#### Required work:
Working from the records below, return word for word the line that contains "This screenshot has" and each line after it, ending with the last. Skip all pictures.

Stored items

/---

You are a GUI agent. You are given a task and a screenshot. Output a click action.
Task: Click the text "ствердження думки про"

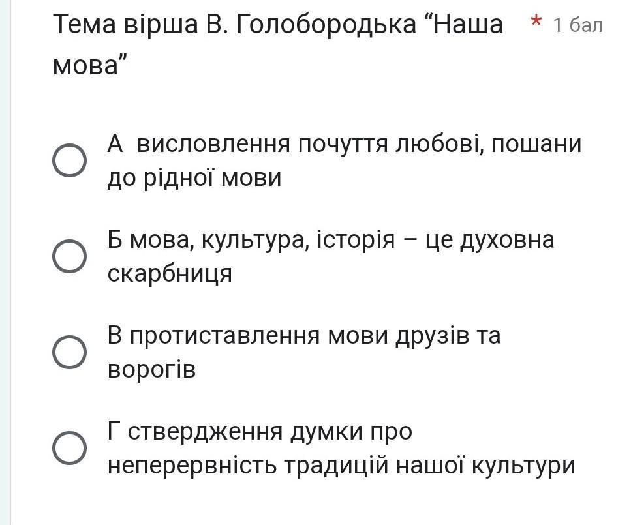(269, 431)
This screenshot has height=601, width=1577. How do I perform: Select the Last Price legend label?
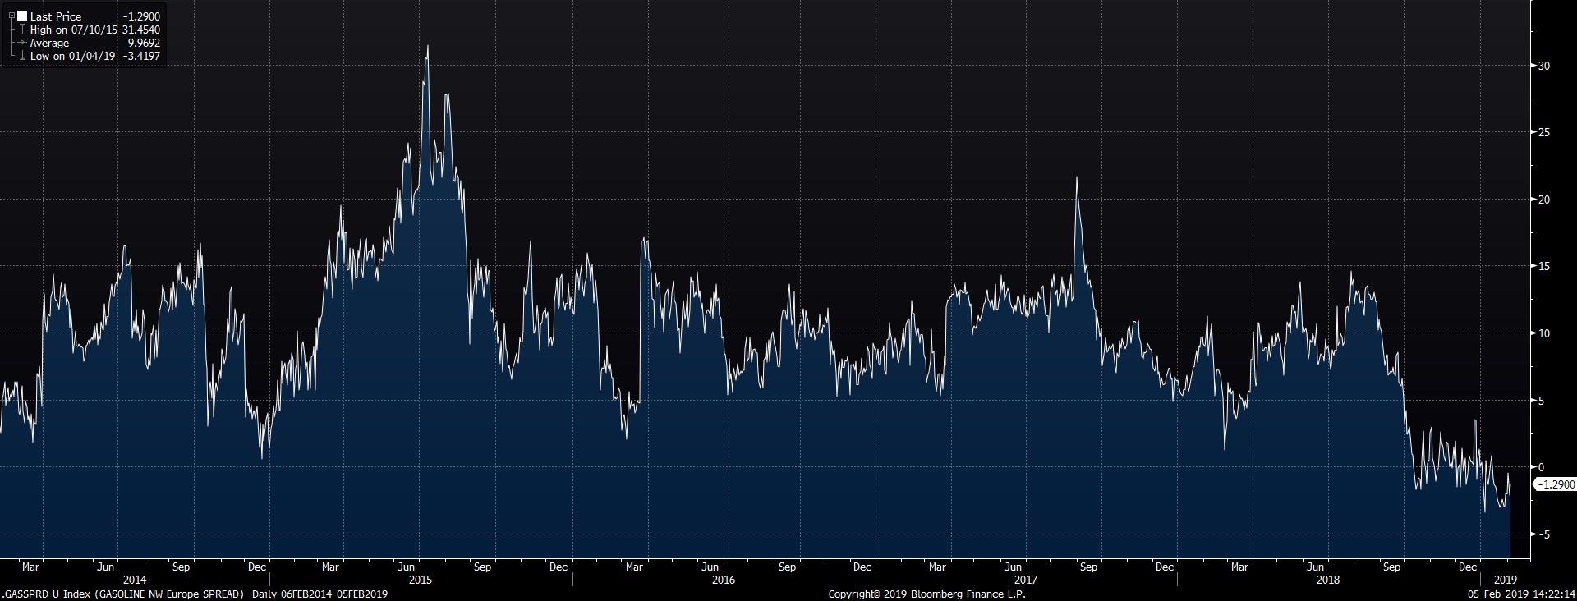56,16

\---

#### Solution to this problem:
This screenshot has height=601, width=1577. How do I perform: Select the Last Price legend label?
56,16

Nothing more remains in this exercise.